Raspberry Pi uses a Linux Operating System (OS) called Raspbian OS. Installing software are time consuming & complicated for majority of teachers and educators. While it may be a good device for engineers and even programmers to utilise to program things on a low-cost device, it may be a bit more complicated especially for primary school students.  It also DOES NOT run Windows or Mac, which students and teachers are often used to.

The teachers were not given proper training on how to adapt to use the device and this has proven to be a hurdle for it to be effectively used for the full benefit of the students.

Even with the little training they receive, after awhile of not using it, the tendency is for the educator to forget how to use it fully and that in time takes up precious teaching time and add much more burden to the teacher’s already full schedule.

The government cannot just provide infrastructure without intensive instruction. It must come hand in hand in order to achieve long-term acceptance and effective usage.

Imagine such issues happening in the urban schools, it be worst in the semi-rural and even rural schools were internet connection which is needed to run and update the programmes are severely limited.

Again, this is not the fault of the teachers and educators as the government should have been aware of these technical issues and implementation hurdles since the beginning.
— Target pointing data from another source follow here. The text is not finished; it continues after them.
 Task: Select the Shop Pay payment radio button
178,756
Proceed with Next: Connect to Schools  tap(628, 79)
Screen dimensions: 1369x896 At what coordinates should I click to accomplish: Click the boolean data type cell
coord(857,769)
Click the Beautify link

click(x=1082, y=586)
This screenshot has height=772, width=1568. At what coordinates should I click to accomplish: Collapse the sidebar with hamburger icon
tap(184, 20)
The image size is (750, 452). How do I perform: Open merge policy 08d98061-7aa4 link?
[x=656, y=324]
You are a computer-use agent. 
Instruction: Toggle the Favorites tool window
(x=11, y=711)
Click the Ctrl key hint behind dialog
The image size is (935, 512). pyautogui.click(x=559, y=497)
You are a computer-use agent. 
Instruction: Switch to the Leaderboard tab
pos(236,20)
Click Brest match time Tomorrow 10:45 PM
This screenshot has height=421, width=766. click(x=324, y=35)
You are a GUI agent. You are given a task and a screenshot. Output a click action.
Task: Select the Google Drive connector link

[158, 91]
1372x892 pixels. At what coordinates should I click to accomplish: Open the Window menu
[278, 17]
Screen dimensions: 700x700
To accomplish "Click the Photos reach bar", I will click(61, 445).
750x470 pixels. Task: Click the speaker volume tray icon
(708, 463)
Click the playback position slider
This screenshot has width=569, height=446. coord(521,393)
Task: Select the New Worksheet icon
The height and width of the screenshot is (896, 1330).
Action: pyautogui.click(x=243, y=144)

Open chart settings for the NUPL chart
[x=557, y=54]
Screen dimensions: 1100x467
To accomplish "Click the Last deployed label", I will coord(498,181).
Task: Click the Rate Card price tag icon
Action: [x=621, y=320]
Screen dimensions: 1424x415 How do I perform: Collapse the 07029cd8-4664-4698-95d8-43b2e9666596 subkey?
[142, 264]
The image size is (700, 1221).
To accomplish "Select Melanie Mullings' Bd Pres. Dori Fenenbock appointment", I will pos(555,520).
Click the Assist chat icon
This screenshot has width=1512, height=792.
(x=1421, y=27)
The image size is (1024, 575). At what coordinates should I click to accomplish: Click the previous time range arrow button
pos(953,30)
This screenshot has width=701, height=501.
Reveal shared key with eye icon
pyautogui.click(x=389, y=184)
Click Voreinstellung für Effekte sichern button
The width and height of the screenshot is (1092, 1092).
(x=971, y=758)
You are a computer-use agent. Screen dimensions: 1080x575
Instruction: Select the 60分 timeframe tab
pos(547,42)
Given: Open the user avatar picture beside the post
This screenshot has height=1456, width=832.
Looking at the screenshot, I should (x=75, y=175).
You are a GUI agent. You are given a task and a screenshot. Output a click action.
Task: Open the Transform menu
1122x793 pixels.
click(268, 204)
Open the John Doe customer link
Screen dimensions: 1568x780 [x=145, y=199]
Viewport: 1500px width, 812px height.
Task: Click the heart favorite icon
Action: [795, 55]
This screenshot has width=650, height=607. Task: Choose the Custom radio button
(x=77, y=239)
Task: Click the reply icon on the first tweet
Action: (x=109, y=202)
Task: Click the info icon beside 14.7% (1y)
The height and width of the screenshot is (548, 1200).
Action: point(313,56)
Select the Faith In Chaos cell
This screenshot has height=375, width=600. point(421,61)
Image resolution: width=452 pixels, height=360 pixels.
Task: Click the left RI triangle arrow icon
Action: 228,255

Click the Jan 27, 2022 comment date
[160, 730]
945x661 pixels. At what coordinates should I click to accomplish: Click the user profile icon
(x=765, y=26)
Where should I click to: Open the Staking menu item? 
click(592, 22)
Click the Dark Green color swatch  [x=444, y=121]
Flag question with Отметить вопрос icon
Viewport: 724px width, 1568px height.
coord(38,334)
All these tech devices should be user-friendly and easily adopted so that it does not create technical barriers for it to be fully utilised.

The key to effective education is to remove barriers, not add them and provide obstacles to learning.

While I acknowledge the usefulness of a Raspberry Pi in many other instances, but I have since the beginning question the suitability of these Raspberry Pi to provide a conducive learning environment for our primary school students especially in semi-rural and rural areas of Sarawak.

Although it may have decent in processing speed, it cannot be used to replace a full fledge PC which is what the students and teachers need. Fact of the matter there are other alternative devices around that price range that run on Windows which is something more familiar with the students and teachers.

So, at the end of the day, if the Minister’s intention for the schools to replace the normal desktop, then the choice of these Raspberry Pi is not suitable, and we do not want to end up wasting RM 12 million for something that may not be user friendly for the students and even teachers while will then not achieve the conducive learning environment it intends to.

That is why the Minister should come out with the justification on the choice of such computers for our primary school students and reveal the important parameter I mentioned at the beginning to fully review its effectiveness and if it achieves its target.

My suggestion has always been, if the government intends to narrow the digital gap between the rich and the poor and also those in urban and rural divide, then I suggest they look at finding ways to assist the students to purchase proper laptops so that they can also use for their home-based learning especially after taking lessons from Covid-19 season.